### MATERIAL FOR THE TASK
************

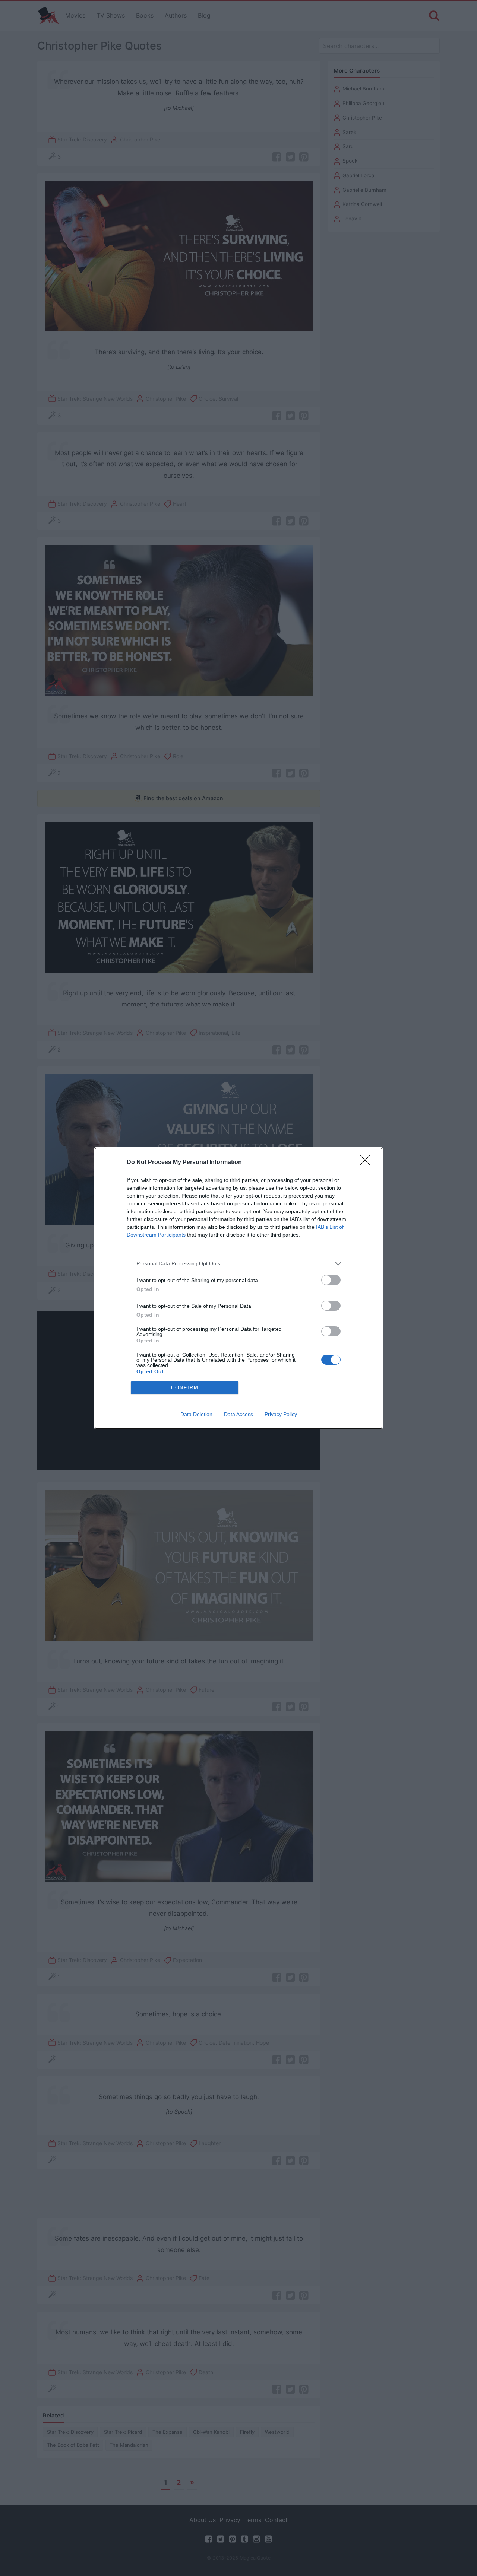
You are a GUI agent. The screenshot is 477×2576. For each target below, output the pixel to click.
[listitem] (238, 1264)
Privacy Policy (281, 1414)
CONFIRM (185, 1387)
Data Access (238, 1414)
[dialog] (238, 1288)
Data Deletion (196, 1414)
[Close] (367, 1162)
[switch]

************

### ASSIGNMENT
Reproduce all the entries that precede this task, word for word, minus any pictures.

### RESULT OF THIS TASK
You are a GUI agent. The screenshot is 477×2576. For each target below, output the pixel to click.
[listitem] (238, 1264)
Privacy Policy (281, 1414)
CONFIRM (185, 1387)
Data Access (238, 1414)
[dialog] (238, 1288)
Data Deletion (196, 1414)
[Close] (367, 1162)
[switch]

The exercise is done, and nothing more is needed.